I can always read the implementation but that tells me nothing about the meaning of those functions. Implementation details may change, not so defined meaning. (Otherwise a breaking change occurs, which is serious business.)
What does the manual say
Quoting Perl’s Cwd module manpage:
Each of these functions are called without arguments and return the absolute path of the current working directory.
getcwd
my $cwd = getcwd();
Returns the current working directory.
Exposes the POSIX function getcwd(3) or re-implements it if it's not available.
cwd
my $cwd = cwd();
The cwd() is the most natural form for the current architecture. For most systems it is identical to `pwd` (but without the trailing line terminator).
And in the Notes section:
- Actually, on Mac OS, the
getcwd()
, fastgetcwd()
and fastcwd()
functions are all aliases for the cwd()
function, which, on Mac OS, calls `pwd`. Likewise, the abs_path()

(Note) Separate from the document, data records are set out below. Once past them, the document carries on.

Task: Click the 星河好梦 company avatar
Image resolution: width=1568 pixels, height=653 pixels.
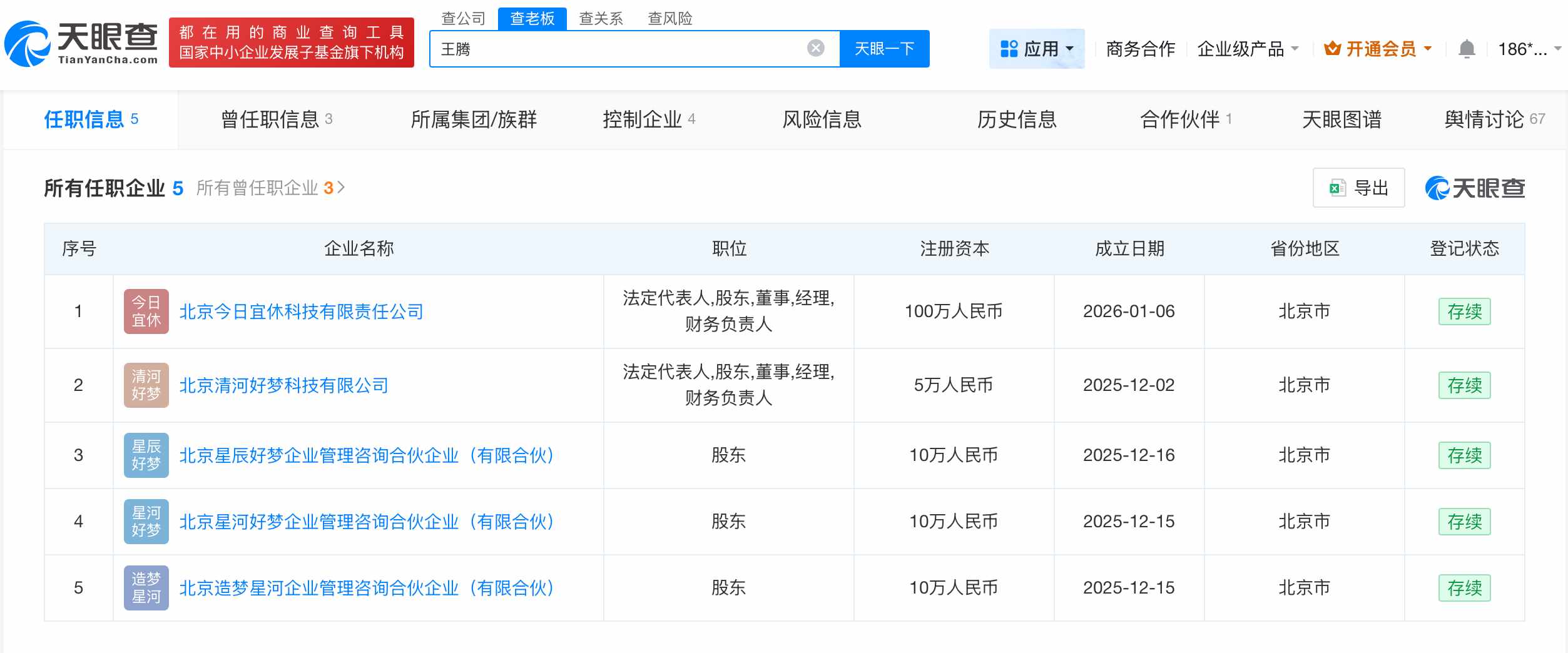Action: [x=146, y=521]
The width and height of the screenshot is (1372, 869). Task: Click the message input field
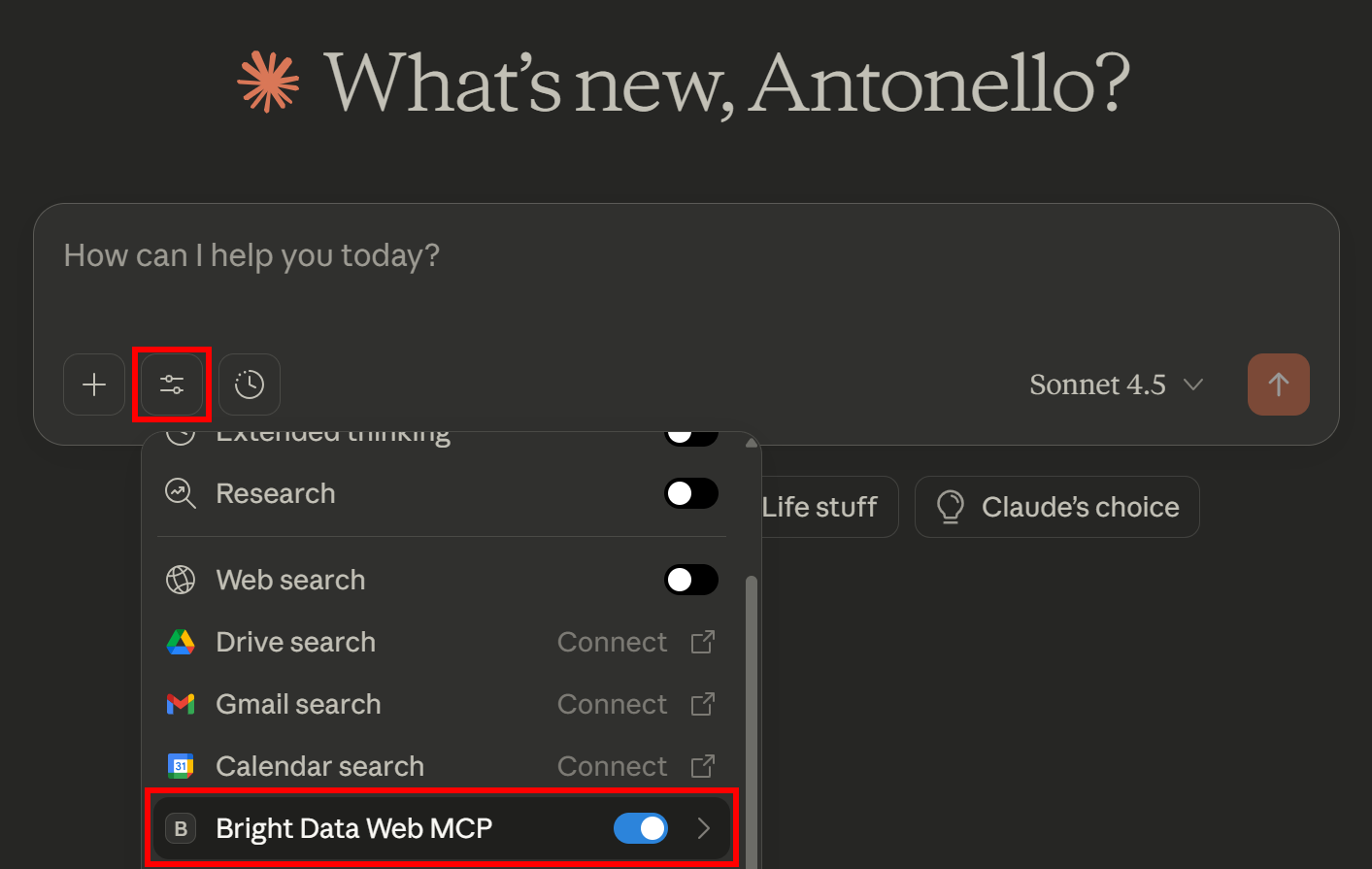388,254
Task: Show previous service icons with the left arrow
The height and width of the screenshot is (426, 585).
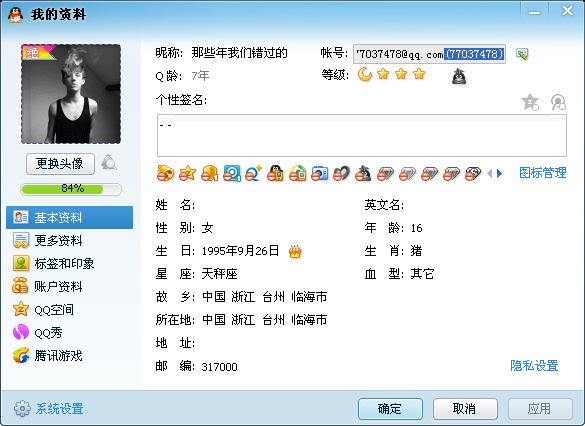Action: (x=490, y=173)
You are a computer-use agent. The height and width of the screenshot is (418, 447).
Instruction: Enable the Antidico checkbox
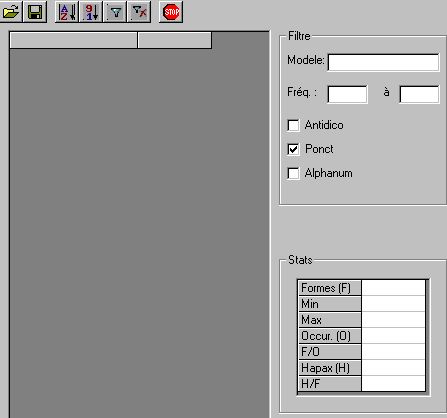coord(293,125)
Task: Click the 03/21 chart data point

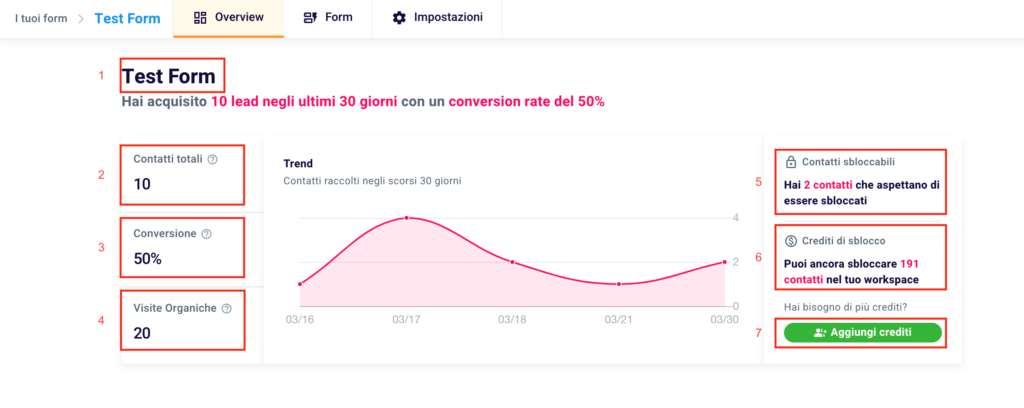Action: coord(618,284)
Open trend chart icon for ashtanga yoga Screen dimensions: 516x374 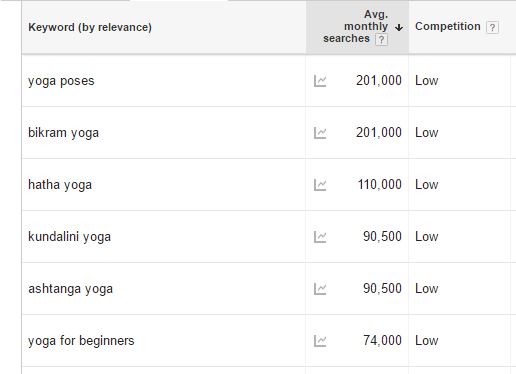coord(320,289)
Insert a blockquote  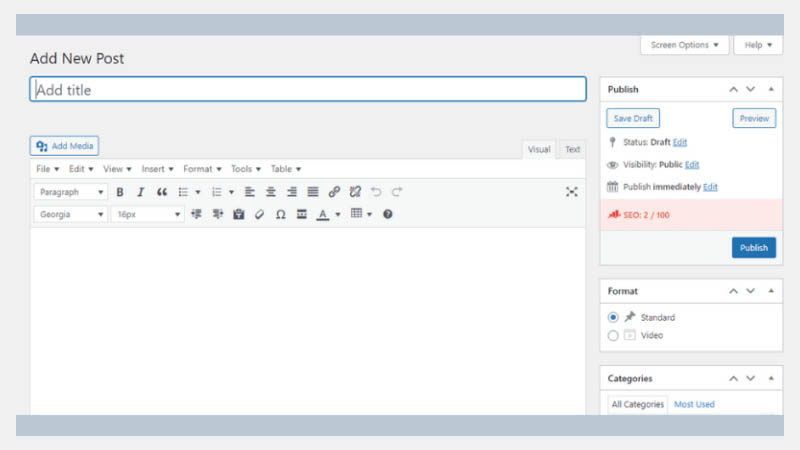pos(162,192)
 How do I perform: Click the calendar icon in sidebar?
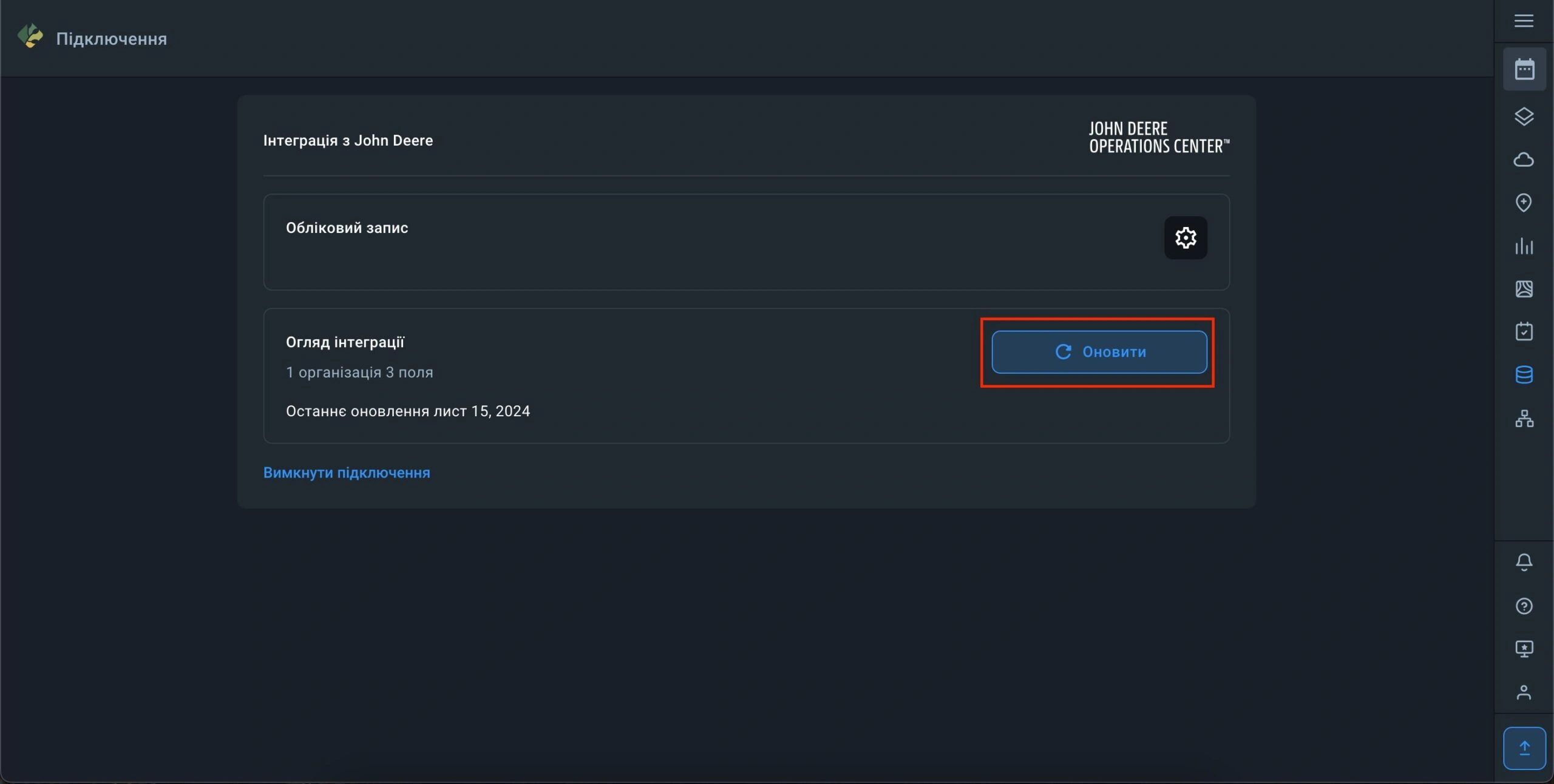pos(1524,69)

function is an alias for fast_abs_path()
OK, I know that on Mac OS1 there is no difference between getcwd()
and cwd()
as both actually boil down to `pwd`
. But what on other platforms? (I’m especially interested in Debian Linux.)
1 Classic Mac OS, not OS X. $^O
values are MacOS
and darwin
for Mac OS and OS X, respectively. Thanks, @tobyink and @ikegami.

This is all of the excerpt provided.